OTTAWA — Hardly anybody seems interested in subsidy programs to install chargers for electric trucks, Natural Resources Canada warned Minister Jonathan Wilkinson earlier this year, and the federal goal of having all new trucks be zero-emissions vehicles by 2040 is at risk.
Talking Points
- As many as 275,000 heavy-duty chargers will be needed to meet demand if Canada is to achieve the federal government’s goal to have only zero-emissions trucks and buses sold by 2040
- Natural Resources Canada has seen minimal interest in its subsidies for heavy chargers and officials have been worried about local power grids’ capacity to feed the chargers if anybody wanted them
Sales of electric medium- and heavy-duty vehicles—including school buses, delivery vans and tractor-trailers—are a fraction of sales of electric cars, deputy minister Michael Vandergrift wrote in a briefing note to Wilkinson. Electric versions were 2.1 per cent of new registrations in 2023 for heavier vehicles versus 11.2 per cent of light-duty ones.
The briefing note was dated Feb. 8. The Logic obtained a partly redacted copy through an access-to-information request.
With a target of 100 per cent now only 16 years away, there’s a lot to do. “Failure to deploy sufficient and reliable charging infrastructure would create risks for meeting longer-term sales targets and causing further delays in the EV transition,” the note said.
Moreover, although Natural Resources has a program to subsidize the costs of installing new chargers, just 0.02 per cent of its funded projects have been for the powerful charging systems aimed at heavier vehicles, Vandergrift reported.
The department opened a new round of applications for charger subsidies in July that closed Thursday, spokesperson Michael MacDonald wrote in an email. That could see more chargers for heavier vehicles installed.

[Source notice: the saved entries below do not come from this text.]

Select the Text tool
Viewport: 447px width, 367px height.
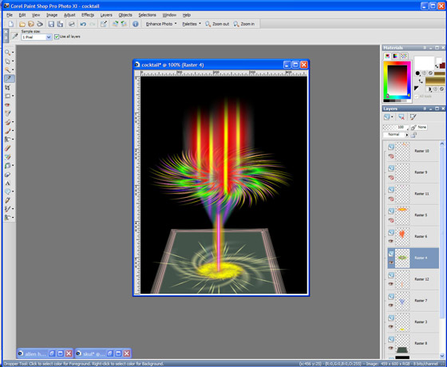click(x=8, y=183)
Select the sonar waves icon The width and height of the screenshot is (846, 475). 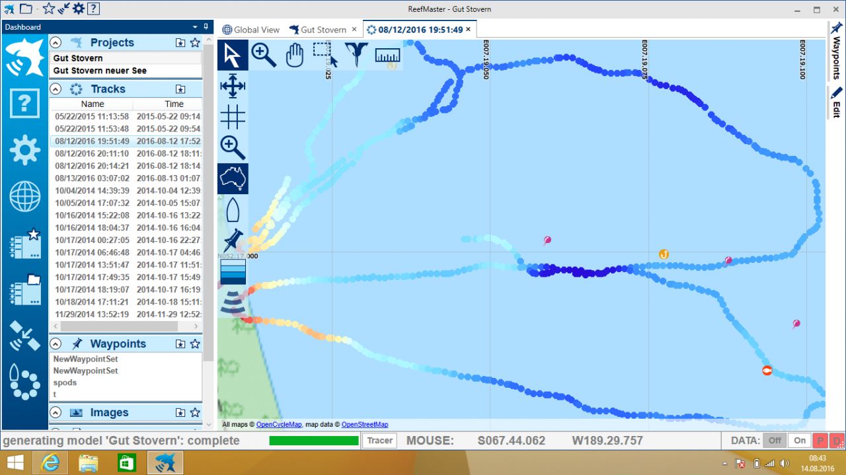233,301
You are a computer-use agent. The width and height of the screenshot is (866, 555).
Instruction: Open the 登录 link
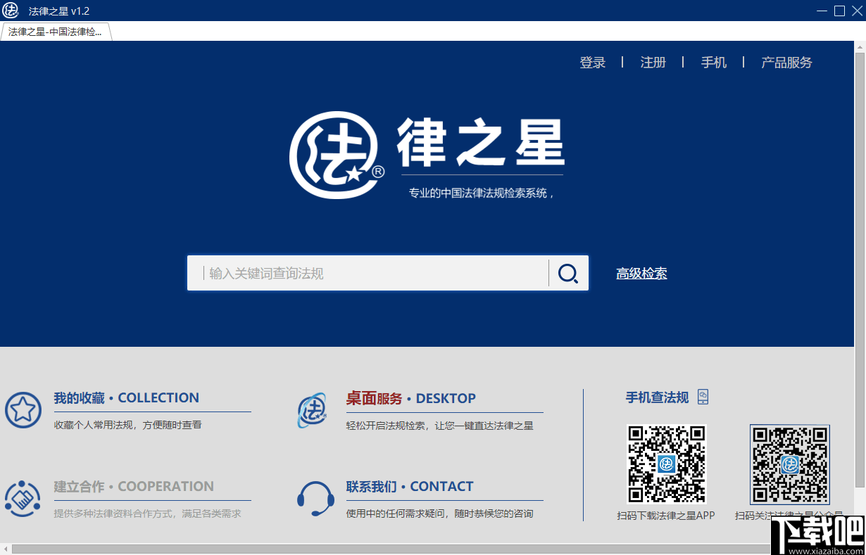593,63
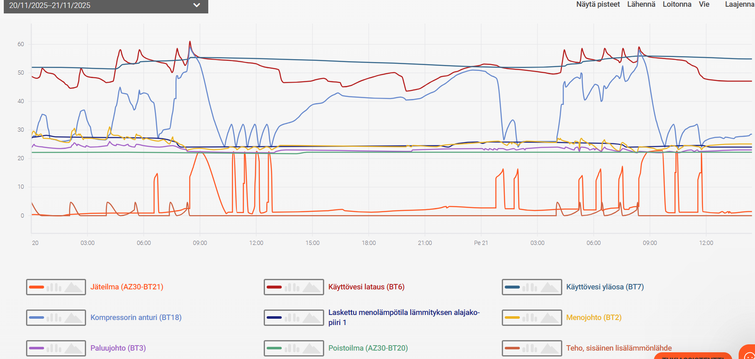755x359 pixels.
Task: Open the date range dropdown 20/11/2025–21/11/2025
Action: pyautogui.click(x=105, y=6)
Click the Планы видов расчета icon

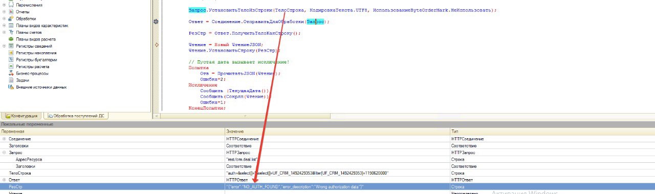click(11, 39)
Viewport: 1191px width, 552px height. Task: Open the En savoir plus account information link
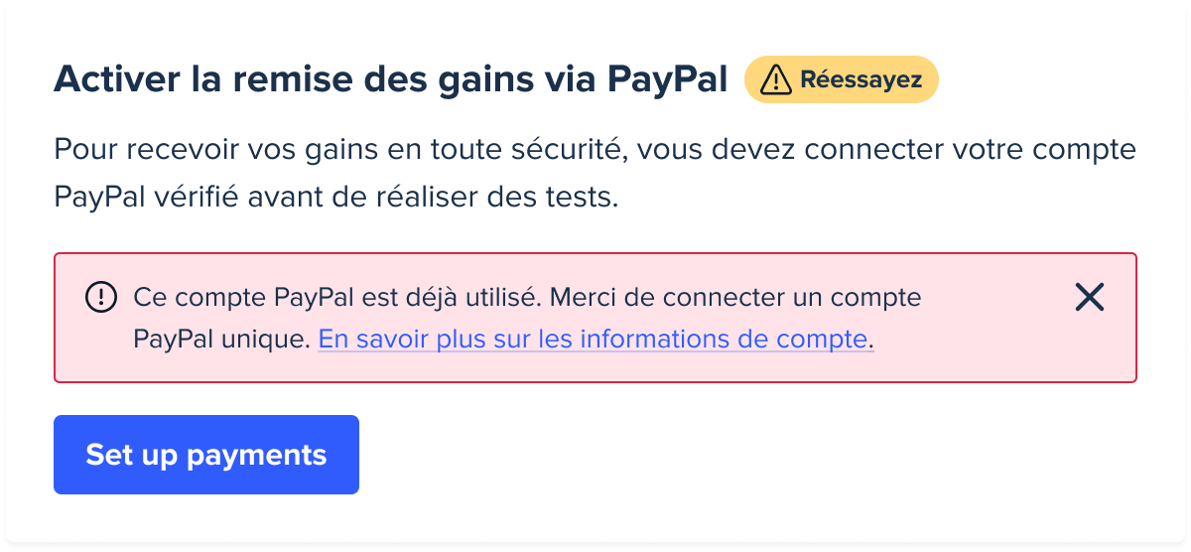click(596, 340)
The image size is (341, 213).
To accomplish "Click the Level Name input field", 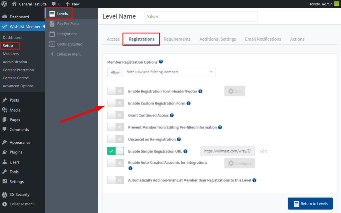I will click(x=201, y=16).
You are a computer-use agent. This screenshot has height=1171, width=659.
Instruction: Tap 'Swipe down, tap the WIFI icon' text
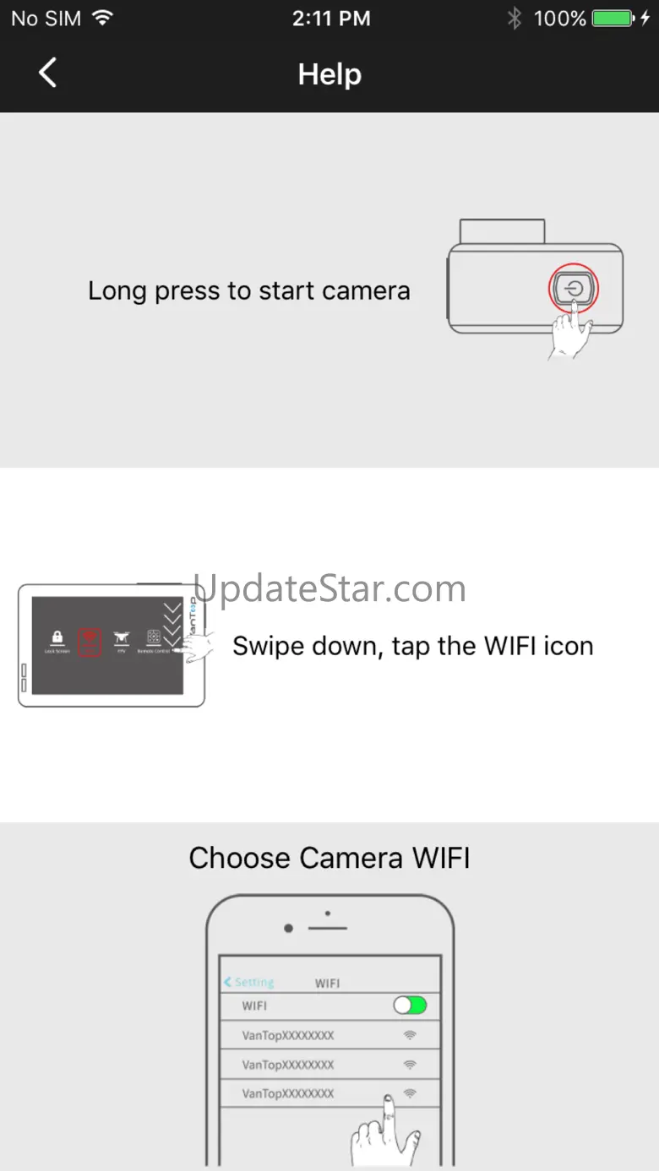click(413, 646)
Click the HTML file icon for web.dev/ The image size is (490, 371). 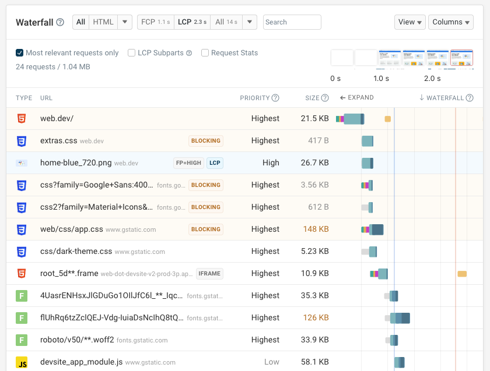coord(22,118)
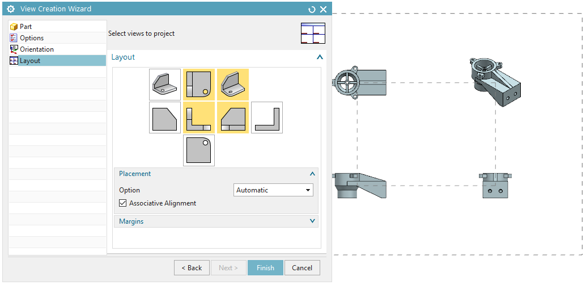Add the Bottom view layout tile
The width and height of the screenshot is (586, 285).
[x=199, y=150]
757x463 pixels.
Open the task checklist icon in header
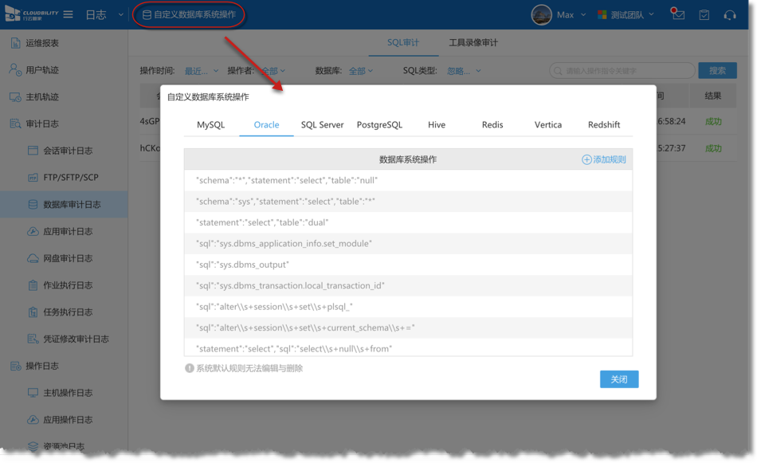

Range anxiety is as much a problem in the medium- and heavy-duty zero-emissions vehicle (MHZEV) sector as it is for consumers considering what cars to buy, Vandergrift wrote in the note to Wilkinson: “A 2023 national survey of potential MHZEV owners found the majority feel it is difficult to find credible information on ZEV performance and access to charging and refuelling infrastructure, and that most respondents believe battery-electric vehicles have insufficient range.”
To meet anticipated needs, Canada will need 34,000 public chargers and 205,000 chargers in private truck depots, the briefing note says, citing a Pembina Institute report.
A fresh study the department commissioned concluded the total needed is higher—275,000—if battery power is the only zero-emissions technology used to meet the goal for heavier vehicles, MacDonald wrote.
(Batteries aren’t the only possibility. The Canada Infrastructure Bank is backing a commercial project supporting hydrogen-powered trucks; hydrogen can be pumped like diesel and takes less space and weight than batteries to deliver the same energy. But batteries are a more mature technology.)
“If anything happens, truck drivers need to know that they can rely on the infrastructure and that there are charging stations available.”
Heavier vehicles have bigger batteries and need heavier infrastructure to recharge them fast enough to be practical, said Patrick Gervais, vice-president of both trucks and public affairs at Lion Electric. The Quebec company makes school buses and several models of freight trucks.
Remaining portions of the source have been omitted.